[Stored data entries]
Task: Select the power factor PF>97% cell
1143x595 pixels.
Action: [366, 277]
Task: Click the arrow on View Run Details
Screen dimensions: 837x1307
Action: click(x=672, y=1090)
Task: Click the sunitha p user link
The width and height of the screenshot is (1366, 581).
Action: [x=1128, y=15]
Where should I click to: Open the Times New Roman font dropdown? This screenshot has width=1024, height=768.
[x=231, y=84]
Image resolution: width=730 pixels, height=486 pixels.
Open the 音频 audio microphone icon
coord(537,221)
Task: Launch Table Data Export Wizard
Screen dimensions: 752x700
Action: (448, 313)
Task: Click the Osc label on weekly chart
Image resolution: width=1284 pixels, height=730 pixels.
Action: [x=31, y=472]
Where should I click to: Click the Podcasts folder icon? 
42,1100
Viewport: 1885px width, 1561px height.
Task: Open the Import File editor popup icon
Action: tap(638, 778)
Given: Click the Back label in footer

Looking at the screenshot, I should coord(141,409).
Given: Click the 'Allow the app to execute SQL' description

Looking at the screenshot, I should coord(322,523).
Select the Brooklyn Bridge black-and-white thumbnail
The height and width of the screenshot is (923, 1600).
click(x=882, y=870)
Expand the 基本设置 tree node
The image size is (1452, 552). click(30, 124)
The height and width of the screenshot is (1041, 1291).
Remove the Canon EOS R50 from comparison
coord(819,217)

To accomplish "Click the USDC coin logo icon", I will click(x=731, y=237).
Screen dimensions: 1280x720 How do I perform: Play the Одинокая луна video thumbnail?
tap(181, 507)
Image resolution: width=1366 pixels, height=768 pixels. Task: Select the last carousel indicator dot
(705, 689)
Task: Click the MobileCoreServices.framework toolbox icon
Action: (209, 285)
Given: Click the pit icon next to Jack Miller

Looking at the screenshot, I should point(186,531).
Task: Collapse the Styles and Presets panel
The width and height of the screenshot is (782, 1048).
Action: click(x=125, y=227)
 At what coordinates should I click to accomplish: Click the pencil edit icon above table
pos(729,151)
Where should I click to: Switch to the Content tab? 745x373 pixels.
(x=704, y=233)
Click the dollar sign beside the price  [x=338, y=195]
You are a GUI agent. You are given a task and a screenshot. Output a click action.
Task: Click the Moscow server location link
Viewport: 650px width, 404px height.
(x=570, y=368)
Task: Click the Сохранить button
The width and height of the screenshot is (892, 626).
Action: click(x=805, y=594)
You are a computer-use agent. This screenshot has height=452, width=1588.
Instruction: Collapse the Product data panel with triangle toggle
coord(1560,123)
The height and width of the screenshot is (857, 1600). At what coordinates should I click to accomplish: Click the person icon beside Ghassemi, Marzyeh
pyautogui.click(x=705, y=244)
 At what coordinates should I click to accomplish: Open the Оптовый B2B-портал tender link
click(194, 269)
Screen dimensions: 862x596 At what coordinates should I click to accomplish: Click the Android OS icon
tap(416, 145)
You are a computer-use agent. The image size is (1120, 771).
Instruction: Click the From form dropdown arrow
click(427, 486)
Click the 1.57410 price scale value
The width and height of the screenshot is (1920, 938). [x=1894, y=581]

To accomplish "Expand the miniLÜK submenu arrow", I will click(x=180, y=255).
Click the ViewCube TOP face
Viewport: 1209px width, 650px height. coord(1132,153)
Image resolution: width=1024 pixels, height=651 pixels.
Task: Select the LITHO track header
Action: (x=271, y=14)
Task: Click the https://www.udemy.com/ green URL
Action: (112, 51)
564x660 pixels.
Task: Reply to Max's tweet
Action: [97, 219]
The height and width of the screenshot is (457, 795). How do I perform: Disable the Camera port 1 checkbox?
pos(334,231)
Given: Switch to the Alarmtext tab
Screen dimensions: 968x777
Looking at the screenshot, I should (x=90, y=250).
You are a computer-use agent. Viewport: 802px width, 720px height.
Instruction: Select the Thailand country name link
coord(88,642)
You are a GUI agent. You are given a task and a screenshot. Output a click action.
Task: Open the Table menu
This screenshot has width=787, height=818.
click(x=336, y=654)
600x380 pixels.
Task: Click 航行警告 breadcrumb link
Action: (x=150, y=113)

* EXERCISE INSTRUCTIONS
Produce an exact copy of all the records.

* YOUR SOLUTION
Task: Select the power factor PF>97% cell
1143x595 pixels.
Action: [366, 277]
Task: Click the arrow on View Run Details
Screen dimensions: 837x1307
Action: click(x=672, y=1090)
Task: Click the sunitha p user link
The width and height of the screenshot is (1366, 581).
Action: [x=1128, y=15]
Where should I click to: Open the Times New Roman font dropdown? This screenshot has width=1024, height=768.
[x=231, y=84]
Image resolution: width=730 pixels, height=486 pixels.
Open the 音频 audio microphone icon
coord(537,221)
Task: Launch Table Data Export Wizard
Screen dimensions: 752x700
Action: (448, 313)
Task: Click the Osc label on weekly chart
Image resolution: width=1284 pixels, height=730 pixels.
Action: [x=31, y=472]
Where should I click to: Click the Podcasts folder icon? 
42,1100
Viewport: 1885px width, 1561px height.
Task: Open the Import File editor popup icon
Action: tap(638, 778)
Given: Click the Back label in footer

Looking at the screenshot, I should coord(141,409).
Given: Click the 'Allow the app to execute SQL' description

Looking at the screenshot, I should coord(322,523).
Select the Brooklyn Bridge black-and-white thumbnail
The height and width of the screenshot is (923, 1600).
click(x=882, y=870)
Expand the 基本设置 tree node
The image size is (1452, 552). click(30, 124)
The height and width of the screenshot is (1041, 1291).
Remove the Canon EOS R50 from comparison
coord(819,217)

To accomplish "Click the USDC coin logo icon", I will click(x=731, y=237).
Screen dimensions: 1280x720 How do I perform: Play the Одинокая луна video thumbnail?
tap(181, 507)
Image resolution: width=1366 pixels, height=768 pixels. Task: Select the last carousel indicator dot
(705, 689)
Task: Click the MobileCoreServices.framework toolbox icon
Action: (209, 285)
Given: Click the pit icon next to Jack Miller

Looking at the screenshot, I should point(186,531).
Task: Collapse the Styles and Presets panel
The width and height of the screenshot is (782, 1048).
Action: click(x=125, y=227)
 At what coordinates should I click to accomplish: Click the pencil edit icon above table
pos(729,151)
Where should I click to: Switch to the Content tab? 745x373 pixels.
(x=704, y=233)
Click the dollar sign beside the price  [x=338, y=195]
You are a GUI agent. You are given a task and a screenshot. Output a click action.
Task: Click the Moscow server location link
Viewport: 650px width, 404px height.
(x=570, y=368)
Task: Click the Сохранить button
The width and height of the screenshot is (892, 626).
Action: click(x=805, y=594)
You are a computer-use agent. This screenshot has height=452, width=1588.
Instruction: Collapse the Product data panel with triangle toggle
coord(1560,123)
The height and width of the screenshot is (857, 1600). At what coordinates should I click to accomplish: Click the person icon beside Ghassemi, Marzyeh
pyautogui.click(x=705, y=244)
 At what coordinates should I click to accomplish: Open the Оптовый B2B-портал tender link
click(194, 269)
Screen dimensions: 862x596 At what coordinates should I click to accomplish: Click the Android OS icon
tap(416, 145)
You are a computer-use agent. The image size is (1120, 771).
Instruction: Click the From form dropdown arrow
click(427, 486)
Click the 1.57410 price scale value
The width and height of the screenshot is (1920, 938). [x=1894, y=581]

To accomplish "Expand the miniLÜK submenu arrow", I will click(x=180, y=255).
Click the ViewCube TOP face
Viewport: 1209px width, 650px height. coord(1132,153)
Image resolution: width=1024 pixels, height=651 pixels.
Task: Select the LITHO track header
Action: (x=271, y=14)
Task: Click the https://www.udemy.com/ green URL
Action: (112, 51)
564x660 pixels.
Task: Reply to Max's tweet
Action: [97, 219]
The height and width of the screenshot is (457, 795). How do I perform: Disable the Camera port 1 checkbox?
pos(334,231)
Given: Switch to the Alarmtext tab
Screen dimensions: 968x777
Looking at the screenshot, I should (x=90, y=250).
You are a computer-use agent. Viewport: 802px width, 720px height.
Instruction: Select the Thailand country name link
coord(88,642)
You are a GUI agent. You are given a task and a screenshot. Output a click action.
Task: Open the Table menu
This screenshot has width=787, height=818.
click(x=336, y=654)
600x380 pixels.
Task: Click 航行警告 breadcrumb link
Action: (x=150, y=113)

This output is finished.